It may not take that long, since last week a deal was announced for a cease-fire and 33 of the Israeli hostages returned in exchange for nearly 1000 Palestinian Arab prisoners in Israeli custody.  Once again, Trump’s foreign policy realism shames the Biden administration’s prissy foreign policy crew and its “rules-based international order” naïve idealism that for decades has ended in dangerous appeasement and shameful retreat.

But this deal is very questionable, fraught as it is with the same moral hazards that have always accompanied decades of such agreements: the Palestinian Arabs’ habit of not keeping their word, and serially violating the terms of every deal; the disproportionate number of prisoners to be released; Israel’s withdrawal from territories that Hamas has used for launching attacks; and the strong possibility that those released prisoners will help Hamas regroup and resume the war.

A much more strategically important goal should be destroying Iran’s theocratic regime, given that it’s mere months from having the wherewithal to make several nuclear weapons.

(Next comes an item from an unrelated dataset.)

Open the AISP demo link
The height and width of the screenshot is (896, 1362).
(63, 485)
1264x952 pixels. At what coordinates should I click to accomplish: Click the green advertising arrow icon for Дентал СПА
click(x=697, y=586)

More negotiations, “parchment barriers,” or “deals” piled on top of those that have been going on for ten years, are not viable, and have only provided time and billions of dollars for the mullahs’ nefarious purposes. What we need, as First Lord of the Admiralty Duff Cooper said during the doomed Munich talks, is not “the language of sweet reasonableness” but the “language of the mailed fist.” And we need it stat.

Moreover, it’s not just about the nukes. The bipartisan appeasement of the Islamic Republic of Iran for nearly half a century has been one of the most destructive assaults on our power of deterrence and national prestige, ranking with our retreats from Saigon and, for al Qaeda and other terrorists, from Mogadishu in 1993, and especially Beirut ten years earlier, when 241 American servicemen, mostly Marines, were bombed by an Iranian proxy gang of jihadists that became Hezbollah. Nor did the Reagan administration punish Iran, not even bombing its training camps in the Bekaa Valley, as France (sic!) and Israel did.

The wages of appeasing Iran include proving to the mullahs that Americans––for all their wealth and power––are corrupt infidels enslaved to pleasure and comfort. This perception has not weakened, despite the current setbacks inflicted on Iran by Israel. After all, during the Trump administration Tehran faced challenges like “maximum pressure” on its economy, further infuriating the regime’s already angry citizens. But given the mullahs’ passionate belief in their divine mission, and the continuing civilizational failure of nerve in Western nations, the Iranian theocrats still believe they will achieve the aims enjoined on them by their faith.

The many other maleficent effects of our feckless Iran policies quickly became obvious in Lebanon’s Bekaa Valley, which was transformed into “Little Tehran,” filled with Iranian money, weapons, terrorist training of proxies like Hezbollah, and Quds Force troops, the revolution’s expeditionary military wing.

Moreover, as historian Robin Wright said of Iran’s presence in the Bekaa Valley, Iran started “systematically mobilizing the Shiite community and establishing small cells of activists under the leadership of radical local clergy for possible action.” Later, a National Security Council staff member commented, “We had no idea that this action would inevitably lead to the radicalization of large elements of the Lebanese Shiite community, the widespread taking of hostages, a dramatic upsurge in international terrorism and the Iran-Contra Affair.”